Reproduce the material below, everything from the line containing "The height and" down through the end, both ends included. Leave the pictures out of your answer.

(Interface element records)
##############################

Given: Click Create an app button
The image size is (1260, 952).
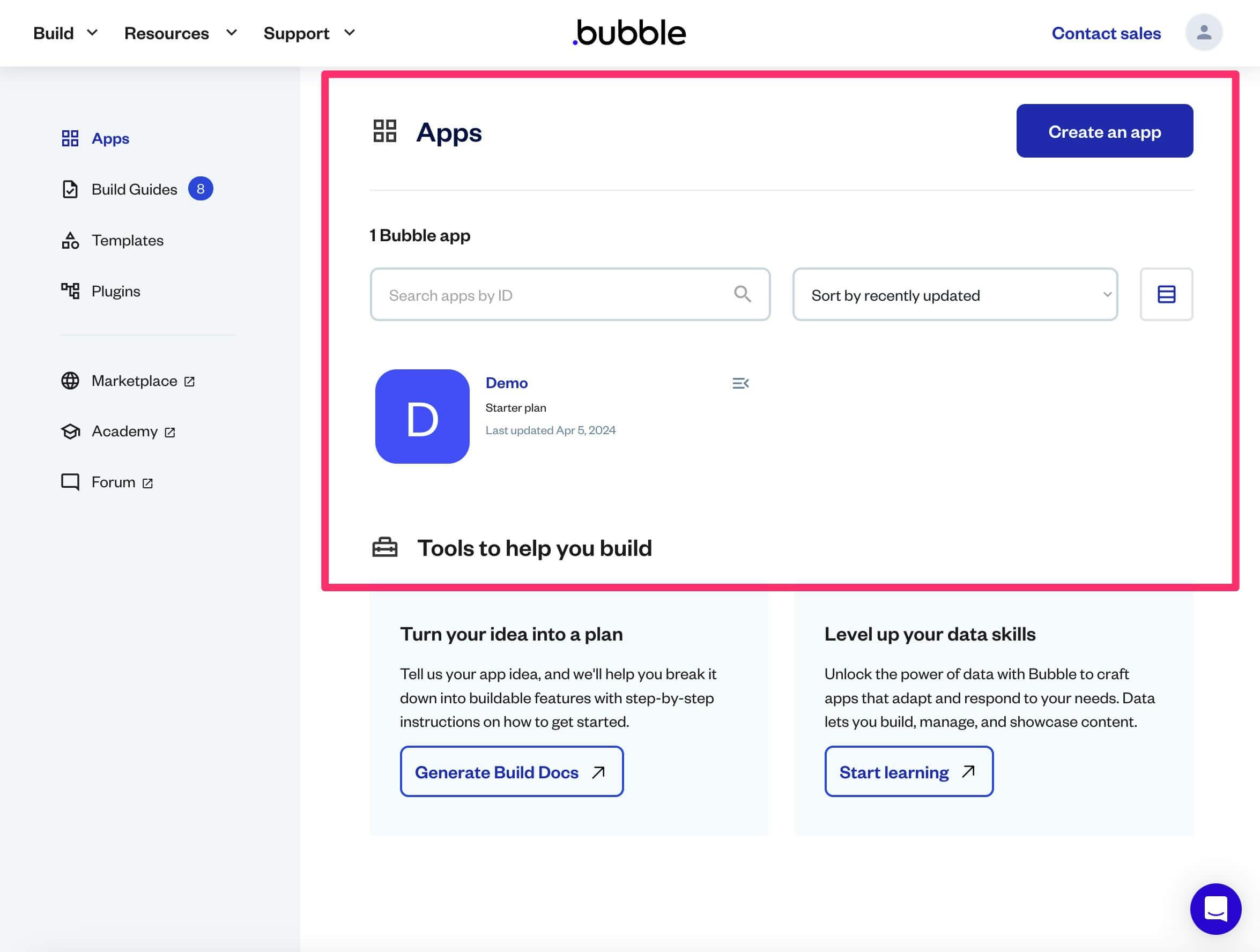Looking at the screenshot, I should pos(1105,130).
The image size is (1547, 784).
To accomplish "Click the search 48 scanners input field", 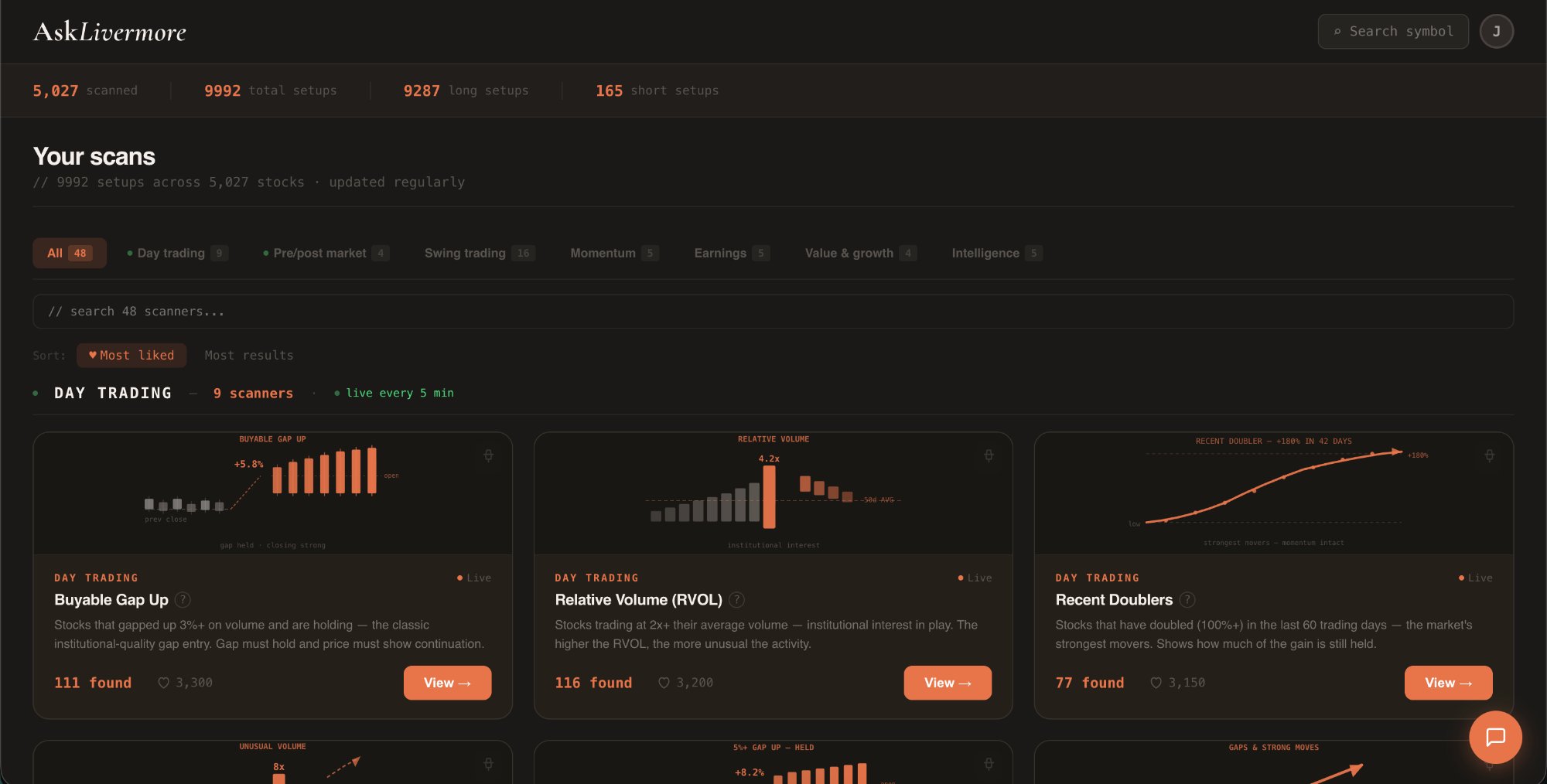I will 774,311.
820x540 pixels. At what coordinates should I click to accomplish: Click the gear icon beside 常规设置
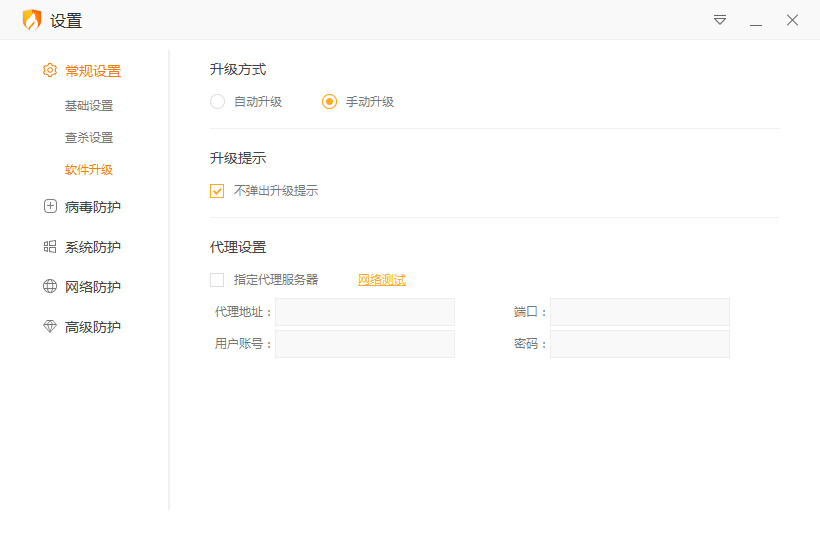(50, 71)
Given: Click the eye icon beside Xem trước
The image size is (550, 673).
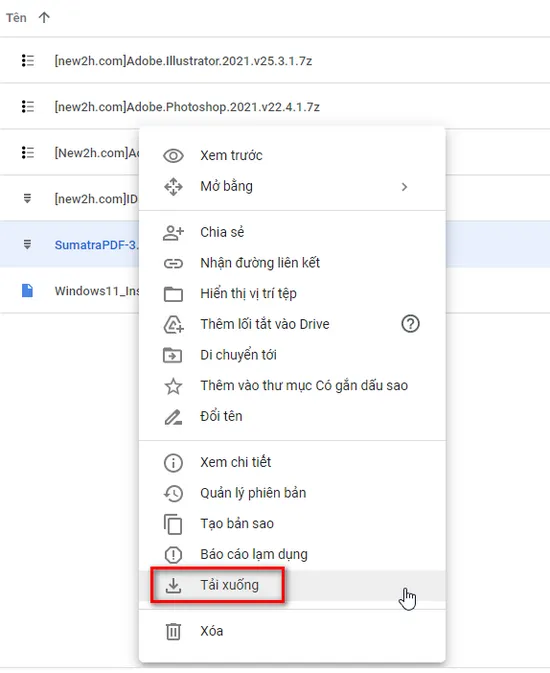Looking at the screenshot, I should [x=173, y=155].
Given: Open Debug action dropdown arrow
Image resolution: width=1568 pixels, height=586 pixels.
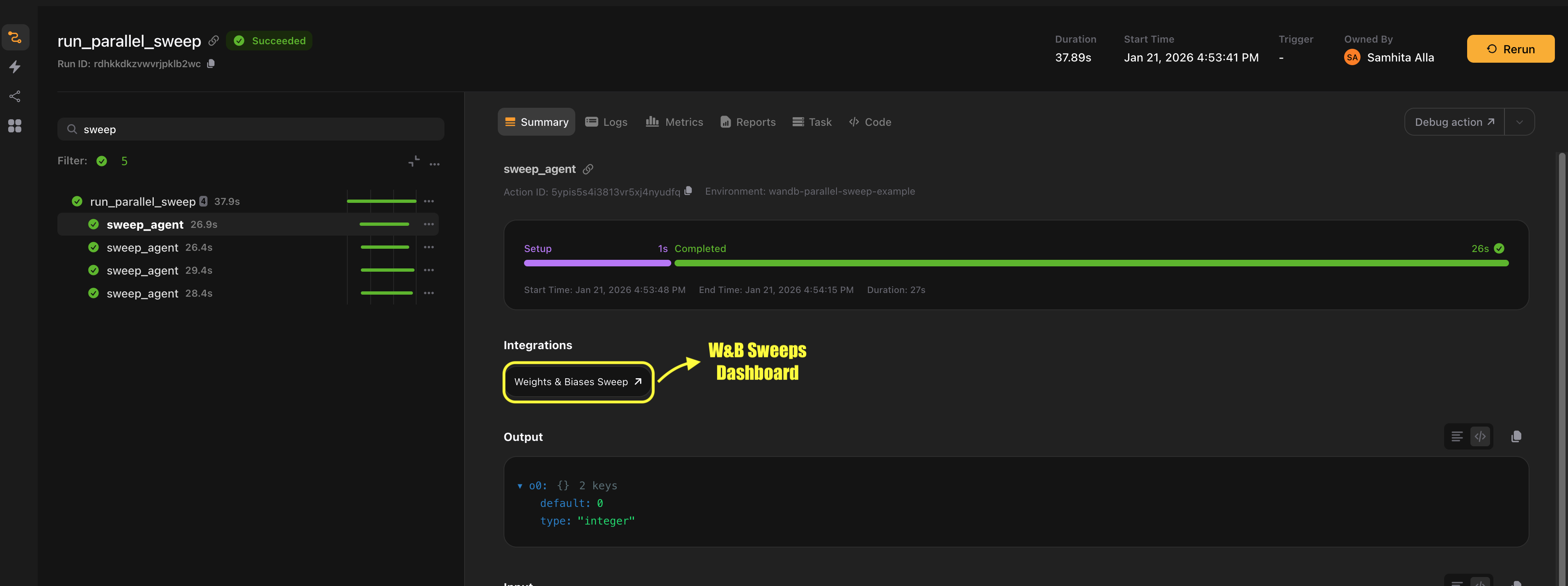Looking at the screenshot, I should [x=1519, y=122].
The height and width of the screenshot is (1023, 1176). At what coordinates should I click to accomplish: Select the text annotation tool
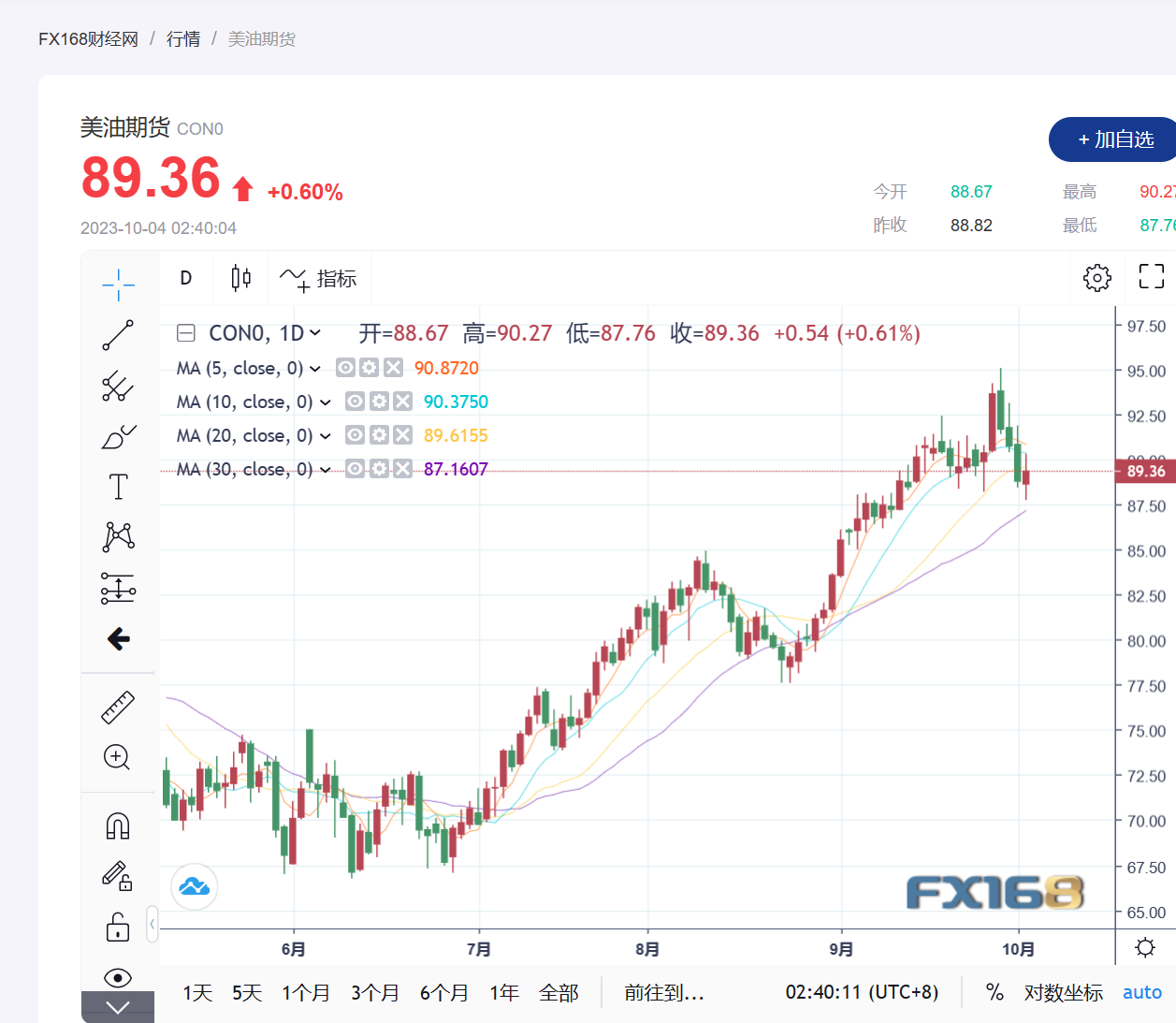118,487
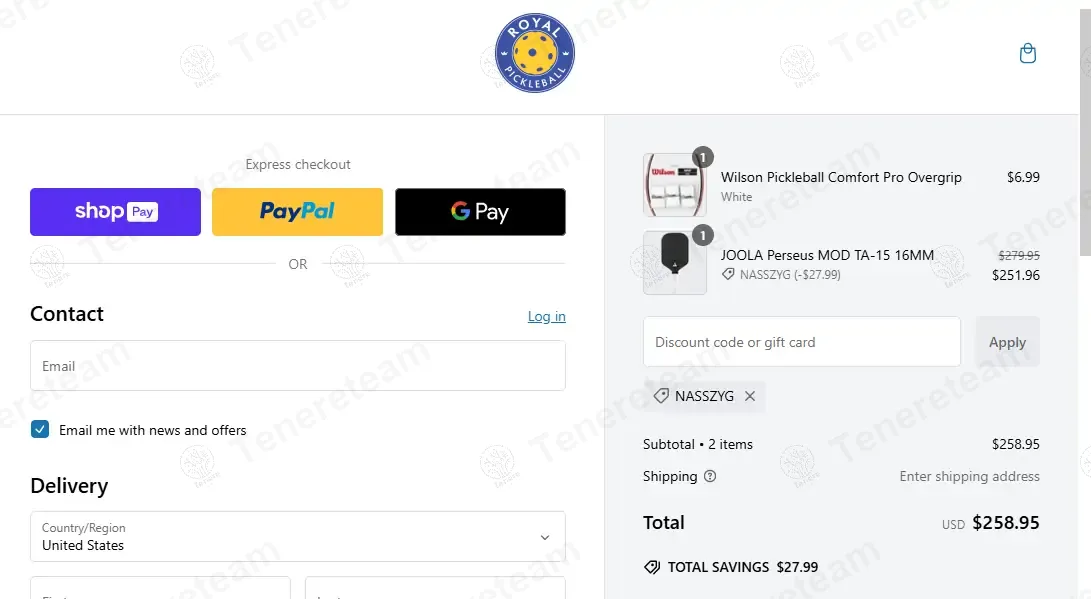
Task: Click the discount tag icon under JOOLA Perseus
Action: tap(728, 275)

##############################

## WRITTEN REPLY
The height and width of the screenshot is (1023, 1176). At what coordinates should I click to accomplish: Select the text annotation tool
118,487
Task: Click the discount tag icon under JOOLA Perseus
Action: tap(728, 275)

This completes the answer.